Les grévistes se retrouvent dans une position inconfortable. Ils sont en train de lutter contre une chose qui a disparu des airs et qui est devenue incompréhensible. Ils doivent répéter sans cesse quelque chose qui est très loin de l’actualité du moment en temps et en pertinence. Ils sont dans une dynamique qu’ils ne contrôlent pas et qu’ils tentent de perturber. Vu la vitesse de son évolution, ils subissent. Ils sont hors jeu.
D’autres groupes ont subi entre temps d’autres mauvaises nouvelles et sont eux même occupés par le même processus qui a amené la grève. Ces autres groupes ne peuvent pas s’associer aux grévistes. Ils ont d’autres soucis et poursuivent d’autres buts. Ils tentent de survivre de leur côté.
La grève devient ainsi invisible et son succès devient, disons, minimal. C’est un succès pour Sarkozy. Il s’en est vanté récemment devant ses amis politiques. La situation "globale" en devient stable. Le pays continue de fonctionner. Ses réformes passent. Ses échecs deviennent invisibles. Sa "communication" les minimise et il y a toujours quelque chose qui peut être vu positivement à claironner. Le pays reste calme. Il évolue vers ce qui est appelé de tous leurs voeux par les gens dit néolibéraux, grands patrons, ayatollah du marché. Les couleuvres sont avalées. Elles sont si nombreuses que toute l’énergie de leurs victimes est occupée à survivre à cette ingestion.
Cette politique peut durer. Ses victimes sont paralysées. Ses privilégiés sont encouragés, soutenus, dynamisés, libérés, unis, encouragés. Ses privilégiés ont une idée du monde qu’ils voient marcher, qui est efficace car elle les enrichit. Ces gens savent ce qui est bien, ce qui marche. Ils le vivent tous les jours. Ils savent dans quelle direction il faut agir pour améliorer les choses. Ils ont une claire définition des obstacles à surmonter. Toutes les contradictions en deviennent des aberrations, des incongruités, des non-sens pour les bénéficiaires de cette politique.
Ils ont l’initiative, la foi en eux mêmes et personne en face.
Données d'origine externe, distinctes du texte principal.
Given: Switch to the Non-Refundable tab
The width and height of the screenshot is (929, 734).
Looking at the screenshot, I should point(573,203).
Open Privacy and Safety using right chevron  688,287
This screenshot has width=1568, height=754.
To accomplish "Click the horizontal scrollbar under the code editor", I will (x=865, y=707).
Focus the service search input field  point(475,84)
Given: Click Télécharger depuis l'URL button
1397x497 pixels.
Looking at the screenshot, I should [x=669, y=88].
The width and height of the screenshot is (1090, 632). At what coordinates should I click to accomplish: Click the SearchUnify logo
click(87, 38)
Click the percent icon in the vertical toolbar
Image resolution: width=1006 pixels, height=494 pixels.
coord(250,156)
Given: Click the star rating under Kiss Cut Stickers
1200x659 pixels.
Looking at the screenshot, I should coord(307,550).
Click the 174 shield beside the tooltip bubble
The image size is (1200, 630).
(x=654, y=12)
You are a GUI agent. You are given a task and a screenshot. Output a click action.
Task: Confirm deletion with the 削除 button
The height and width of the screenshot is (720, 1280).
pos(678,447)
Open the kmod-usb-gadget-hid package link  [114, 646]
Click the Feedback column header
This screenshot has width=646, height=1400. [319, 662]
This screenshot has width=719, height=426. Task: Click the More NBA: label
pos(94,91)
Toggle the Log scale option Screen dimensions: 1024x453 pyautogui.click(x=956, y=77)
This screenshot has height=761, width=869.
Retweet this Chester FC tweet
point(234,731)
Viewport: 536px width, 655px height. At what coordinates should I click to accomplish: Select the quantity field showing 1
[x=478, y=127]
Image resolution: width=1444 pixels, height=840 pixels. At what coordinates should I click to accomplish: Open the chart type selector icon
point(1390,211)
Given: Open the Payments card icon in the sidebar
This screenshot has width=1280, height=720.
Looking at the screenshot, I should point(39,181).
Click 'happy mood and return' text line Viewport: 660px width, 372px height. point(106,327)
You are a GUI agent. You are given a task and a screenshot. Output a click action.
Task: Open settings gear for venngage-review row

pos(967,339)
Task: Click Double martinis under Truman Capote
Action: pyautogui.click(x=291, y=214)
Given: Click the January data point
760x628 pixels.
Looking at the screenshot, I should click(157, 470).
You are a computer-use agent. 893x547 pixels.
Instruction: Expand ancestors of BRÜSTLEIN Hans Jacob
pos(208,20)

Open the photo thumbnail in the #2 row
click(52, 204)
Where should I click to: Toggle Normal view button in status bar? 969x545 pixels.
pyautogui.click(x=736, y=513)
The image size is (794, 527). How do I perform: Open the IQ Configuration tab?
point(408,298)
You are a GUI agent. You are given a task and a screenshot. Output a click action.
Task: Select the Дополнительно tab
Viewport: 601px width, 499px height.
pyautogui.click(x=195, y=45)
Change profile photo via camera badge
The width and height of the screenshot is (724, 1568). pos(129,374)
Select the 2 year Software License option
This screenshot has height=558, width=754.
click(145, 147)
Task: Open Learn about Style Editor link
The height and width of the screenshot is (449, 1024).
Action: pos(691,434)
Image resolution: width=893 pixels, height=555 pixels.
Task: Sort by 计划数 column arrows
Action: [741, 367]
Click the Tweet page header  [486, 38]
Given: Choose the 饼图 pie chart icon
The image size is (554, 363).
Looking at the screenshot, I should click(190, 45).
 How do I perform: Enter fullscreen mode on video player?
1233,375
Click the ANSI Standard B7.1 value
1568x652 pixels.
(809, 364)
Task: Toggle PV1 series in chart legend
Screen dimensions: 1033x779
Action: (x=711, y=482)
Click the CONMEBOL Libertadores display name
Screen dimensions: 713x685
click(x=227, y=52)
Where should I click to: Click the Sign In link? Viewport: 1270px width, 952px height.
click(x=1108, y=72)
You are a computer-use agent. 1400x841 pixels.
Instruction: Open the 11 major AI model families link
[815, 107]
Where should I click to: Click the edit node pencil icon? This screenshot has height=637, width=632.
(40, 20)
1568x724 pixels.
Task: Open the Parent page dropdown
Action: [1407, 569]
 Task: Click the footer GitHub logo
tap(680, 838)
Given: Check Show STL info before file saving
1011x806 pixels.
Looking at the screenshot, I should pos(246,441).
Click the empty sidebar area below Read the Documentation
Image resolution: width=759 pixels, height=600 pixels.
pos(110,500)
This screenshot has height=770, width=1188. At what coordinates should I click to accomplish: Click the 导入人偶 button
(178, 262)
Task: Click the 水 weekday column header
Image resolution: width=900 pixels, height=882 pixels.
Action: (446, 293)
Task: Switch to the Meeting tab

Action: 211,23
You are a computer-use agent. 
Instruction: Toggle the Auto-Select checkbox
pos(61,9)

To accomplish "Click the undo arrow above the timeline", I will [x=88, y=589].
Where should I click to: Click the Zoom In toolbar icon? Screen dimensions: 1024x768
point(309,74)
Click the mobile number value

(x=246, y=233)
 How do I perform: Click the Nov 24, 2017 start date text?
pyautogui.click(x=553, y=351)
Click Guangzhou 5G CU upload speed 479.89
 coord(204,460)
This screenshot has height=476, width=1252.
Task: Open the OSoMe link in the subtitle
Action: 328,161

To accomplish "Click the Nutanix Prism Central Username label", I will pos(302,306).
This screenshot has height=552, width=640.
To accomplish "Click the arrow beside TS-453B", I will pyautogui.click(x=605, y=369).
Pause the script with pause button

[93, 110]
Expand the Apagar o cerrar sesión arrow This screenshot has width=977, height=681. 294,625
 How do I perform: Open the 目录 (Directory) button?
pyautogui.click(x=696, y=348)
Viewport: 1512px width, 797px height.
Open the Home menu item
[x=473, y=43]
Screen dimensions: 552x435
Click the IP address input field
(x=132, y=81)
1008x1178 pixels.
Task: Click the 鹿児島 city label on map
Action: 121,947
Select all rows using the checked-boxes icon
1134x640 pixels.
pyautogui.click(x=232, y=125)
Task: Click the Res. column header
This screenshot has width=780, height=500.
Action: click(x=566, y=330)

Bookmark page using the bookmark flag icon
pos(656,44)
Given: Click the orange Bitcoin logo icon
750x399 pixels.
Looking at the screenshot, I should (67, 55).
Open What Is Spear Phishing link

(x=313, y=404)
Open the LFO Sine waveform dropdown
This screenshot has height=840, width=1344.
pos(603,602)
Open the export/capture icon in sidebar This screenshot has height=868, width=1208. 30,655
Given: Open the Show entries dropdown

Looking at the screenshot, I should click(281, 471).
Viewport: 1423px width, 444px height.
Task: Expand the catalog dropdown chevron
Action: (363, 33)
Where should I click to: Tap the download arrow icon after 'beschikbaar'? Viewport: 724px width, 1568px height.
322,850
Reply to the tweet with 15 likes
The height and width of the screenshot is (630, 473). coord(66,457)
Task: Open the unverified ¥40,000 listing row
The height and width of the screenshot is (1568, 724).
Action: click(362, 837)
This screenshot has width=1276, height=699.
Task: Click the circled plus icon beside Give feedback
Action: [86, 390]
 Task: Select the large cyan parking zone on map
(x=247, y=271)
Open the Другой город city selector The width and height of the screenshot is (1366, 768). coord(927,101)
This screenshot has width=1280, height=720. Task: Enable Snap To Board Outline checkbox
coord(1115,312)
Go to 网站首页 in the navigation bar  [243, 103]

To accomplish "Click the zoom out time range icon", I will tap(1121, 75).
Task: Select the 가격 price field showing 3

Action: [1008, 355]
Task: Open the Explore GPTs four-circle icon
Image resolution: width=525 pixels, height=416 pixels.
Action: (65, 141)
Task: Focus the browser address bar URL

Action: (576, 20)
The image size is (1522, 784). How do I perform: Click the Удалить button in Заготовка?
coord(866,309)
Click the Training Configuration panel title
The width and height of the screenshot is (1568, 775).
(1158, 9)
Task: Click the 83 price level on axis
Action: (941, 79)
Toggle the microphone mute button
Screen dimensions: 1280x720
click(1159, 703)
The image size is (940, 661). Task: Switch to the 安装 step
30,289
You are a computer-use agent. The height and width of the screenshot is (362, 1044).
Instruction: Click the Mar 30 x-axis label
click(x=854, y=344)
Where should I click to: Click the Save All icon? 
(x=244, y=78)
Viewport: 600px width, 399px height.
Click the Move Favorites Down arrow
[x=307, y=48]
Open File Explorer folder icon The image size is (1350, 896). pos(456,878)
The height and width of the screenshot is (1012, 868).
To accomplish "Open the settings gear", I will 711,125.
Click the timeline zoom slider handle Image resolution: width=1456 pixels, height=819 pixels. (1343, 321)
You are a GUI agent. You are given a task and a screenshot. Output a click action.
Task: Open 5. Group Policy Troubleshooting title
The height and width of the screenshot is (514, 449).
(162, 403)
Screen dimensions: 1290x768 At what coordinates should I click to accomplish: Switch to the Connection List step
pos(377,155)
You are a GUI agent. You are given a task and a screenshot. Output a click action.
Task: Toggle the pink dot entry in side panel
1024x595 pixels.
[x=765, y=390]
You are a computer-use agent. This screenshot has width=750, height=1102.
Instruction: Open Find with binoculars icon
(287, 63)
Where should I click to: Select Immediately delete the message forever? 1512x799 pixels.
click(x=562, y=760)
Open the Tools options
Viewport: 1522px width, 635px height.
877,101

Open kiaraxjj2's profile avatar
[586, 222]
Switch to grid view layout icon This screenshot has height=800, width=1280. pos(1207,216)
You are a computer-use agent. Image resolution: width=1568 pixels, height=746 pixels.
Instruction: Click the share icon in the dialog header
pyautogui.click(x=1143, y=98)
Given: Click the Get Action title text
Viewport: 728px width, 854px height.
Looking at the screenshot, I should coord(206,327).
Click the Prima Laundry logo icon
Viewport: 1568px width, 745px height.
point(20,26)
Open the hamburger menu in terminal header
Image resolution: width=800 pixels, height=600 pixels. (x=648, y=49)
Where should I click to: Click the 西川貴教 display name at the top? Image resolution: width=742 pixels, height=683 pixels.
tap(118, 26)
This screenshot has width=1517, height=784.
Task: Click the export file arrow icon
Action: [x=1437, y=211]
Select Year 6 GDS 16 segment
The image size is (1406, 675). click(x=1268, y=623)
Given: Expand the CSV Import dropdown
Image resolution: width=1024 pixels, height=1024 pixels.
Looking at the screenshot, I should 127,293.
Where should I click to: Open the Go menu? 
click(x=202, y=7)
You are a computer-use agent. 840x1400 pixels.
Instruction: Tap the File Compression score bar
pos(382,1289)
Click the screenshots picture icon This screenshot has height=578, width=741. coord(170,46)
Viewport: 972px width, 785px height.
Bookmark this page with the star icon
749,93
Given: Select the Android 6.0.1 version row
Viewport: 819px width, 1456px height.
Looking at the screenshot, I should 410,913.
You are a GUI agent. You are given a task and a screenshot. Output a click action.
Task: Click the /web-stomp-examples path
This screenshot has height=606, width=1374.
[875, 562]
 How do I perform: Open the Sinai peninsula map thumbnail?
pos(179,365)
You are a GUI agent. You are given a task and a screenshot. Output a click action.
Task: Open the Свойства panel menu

Je déteste cela. Mais Sarkozy a créé une situation en France. Elle est difficile, très dynamique, multiforme complexe. Mais, ll la contrôle, montre sa compétence et satisfait son goût du pouvoir. Cette position suscite soutien et admiration pour sa personne. Arriver à ce résultat est remarquable. Il a réussi à imposer à tout un pays sa personne, son gôut du pouvoir, sa vision du monde, ses idées, ses désirs, sa vie privée. Il a réussi à susciter des soutiens absolument sincères, profonds et très forts pour sa personne par son action. À ce titre, il est extraordinaire. Il est vraiment très fort. C’est le président de toute la France et de tous les Français. Chacun est obligé de subir sans pouvoir se défendre ou très mal ou bénéficie vraiment de son action (plus rare, mais puissants) ou doit admettre que ce type contrôle la situation. Cela fait de lui le président de tout le pays. Le pays reste calme.